_Work instruction_
The records are given next. Repeat each one exactly.

_Excerpted data_
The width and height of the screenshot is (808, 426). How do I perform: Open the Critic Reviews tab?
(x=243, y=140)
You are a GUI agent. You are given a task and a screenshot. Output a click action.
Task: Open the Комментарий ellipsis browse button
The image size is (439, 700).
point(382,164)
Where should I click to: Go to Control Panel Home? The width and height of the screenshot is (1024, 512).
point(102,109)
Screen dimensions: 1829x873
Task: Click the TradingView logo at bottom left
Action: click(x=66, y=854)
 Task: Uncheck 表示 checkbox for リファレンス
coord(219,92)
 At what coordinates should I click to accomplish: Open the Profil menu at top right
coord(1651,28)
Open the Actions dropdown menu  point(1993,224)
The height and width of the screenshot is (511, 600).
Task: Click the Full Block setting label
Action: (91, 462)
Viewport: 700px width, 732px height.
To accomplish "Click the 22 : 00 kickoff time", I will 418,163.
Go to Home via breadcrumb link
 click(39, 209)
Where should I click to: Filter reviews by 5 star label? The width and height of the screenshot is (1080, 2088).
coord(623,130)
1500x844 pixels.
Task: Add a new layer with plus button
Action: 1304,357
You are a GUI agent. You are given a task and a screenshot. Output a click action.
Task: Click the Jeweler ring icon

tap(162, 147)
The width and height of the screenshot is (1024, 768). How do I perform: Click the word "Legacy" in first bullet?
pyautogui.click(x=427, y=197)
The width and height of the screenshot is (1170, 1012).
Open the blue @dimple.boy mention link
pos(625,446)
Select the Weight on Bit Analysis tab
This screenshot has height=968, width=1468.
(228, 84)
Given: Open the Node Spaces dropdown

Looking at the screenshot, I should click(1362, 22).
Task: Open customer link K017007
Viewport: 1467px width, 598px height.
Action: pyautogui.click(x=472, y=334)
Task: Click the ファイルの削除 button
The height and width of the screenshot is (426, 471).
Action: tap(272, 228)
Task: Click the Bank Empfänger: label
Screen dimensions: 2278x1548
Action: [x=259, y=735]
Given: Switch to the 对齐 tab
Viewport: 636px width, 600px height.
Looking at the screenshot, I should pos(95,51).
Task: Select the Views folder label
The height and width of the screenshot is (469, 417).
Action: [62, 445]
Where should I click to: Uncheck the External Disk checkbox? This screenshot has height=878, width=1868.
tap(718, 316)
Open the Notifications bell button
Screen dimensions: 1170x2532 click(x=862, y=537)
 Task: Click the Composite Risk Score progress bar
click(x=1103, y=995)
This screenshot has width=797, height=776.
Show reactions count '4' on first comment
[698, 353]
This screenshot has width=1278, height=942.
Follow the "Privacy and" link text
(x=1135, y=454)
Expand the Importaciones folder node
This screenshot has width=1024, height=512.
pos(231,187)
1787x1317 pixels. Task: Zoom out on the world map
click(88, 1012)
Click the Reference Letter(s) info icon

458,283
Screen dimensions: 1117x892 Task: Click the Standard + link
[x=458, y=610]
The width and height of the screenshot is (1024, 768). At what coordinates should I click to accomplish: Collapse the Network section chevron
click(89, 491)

_Reply_
The width and height of the screenshot is (808, 426). How do I perform: Open the Critic Reviews tab?
(x=243, y=140)
You are a GUI agent. You are given a task and a screenshot. Output a click action.
Task: Open the Комментарий ellipsis browse button
The image size is (439, 700).
point(382,164)
Where should I click to: Go to Control Panel Home? The width and height of the screenshot is (1024, 512).
point(102,109)
Screen dimensions: 1829x873
Task: Click the TradingView logo at bottom left
Action: click(x=66, y=854)
 Task: Uncheck 表示 checkbox for リファレンス
coord(219,92)
 At what coordinates should I click to accomplish: Open the Profil menu at top right
coord(1651,28)
Open the Actions dropdown menu  point(1993,224)
The height and width of the screenshot is (511, 600).
Task: Click the Full Block setting label
Action: (91, 462)
Viewport: 700px width, 732px height.
To accomplish "Click the 22 : 00 kickoff time", I will 418,163.
Go to Home via breadcrumb link
 click(39, 209)
Where should I click to: Filter reviews by 5 star label? The width and height of the screenshot is (1080, 2088).
coord(623,130)
1500x844 pixels.
Task: Add a new layer with plus button
Action: 1304,357
You are a GUI agent. You are given a task and a screenshot. Output a click action.
Task: Click the Jeweler ring icon

tap(162, 147)
The width and height of the screenshot is (1024, 768). How do I perform: Click the word "Legacy" in first bullet?
pyautogui.click(x=427, y=197)
The width and height of the screenshot is (1170, 1012).
Open the blue @dimple.boy mention link
pos(625,446)
Select the Weight on Bit Analysis tab
This screenshot has height=968, width=1468.
(228, 84)
Given: Open the Node Spaces dropdown

Looking at the screenshot, I should click(1362, 22).
Task: Open customer link K017007
Viewport: 1467px width, 598px height.
Action: pyautogui.click(x=472, y=334)
Task: Click the ファイルの削除 button
The height and width of the screenshot is (426, 471).
Action: tap(272, 228)
Task: Click the Bank Empfänger: label
Screen dimensions: 2278x1548
Action: [x=259, y=735]
Given: Switch to the 对齐 tab
Viewport: 636px width, 600px height.
Looking at the screenshot, I should pos(95,51).
Task: Select the Views folder label
The height and width of the screenshot is (469, 417).
Action: [62, 445]
Where should I click to: Uncheck the External Disk checkbox? This screenshot has height=878, width=1868.
tap(718, 316)
Open the Notifications bell button
Screen dimensions: 1170x2532 click(x=862, y=537)
 Task: Click the Composite Risk Score progress bar
click(x=1103, y=995)
This screenshot has width=797, height=776.
Show reactions count '4' on first comment
[698, 353]
This screenshot has width=1278, height=942.
Follow the "Privacy and" link text
(x=1135, y=454)
Expand the Importaciones folder node
This screenshot has width=1024, height=512.
pos(231,187)
1787x1317 pixels. Task: Zoom out on the world map
click(88, 1012)
Click the Reference Letter(s) info icon

458,283
Screen dimensions: 1117x892 Task: Click the Standard + link
[x=458, y=610]
The width and height of the screenshot is (1024, 768). At what coordinates should I click to accomplish: Collapse the Network section chevron
click(89, 491)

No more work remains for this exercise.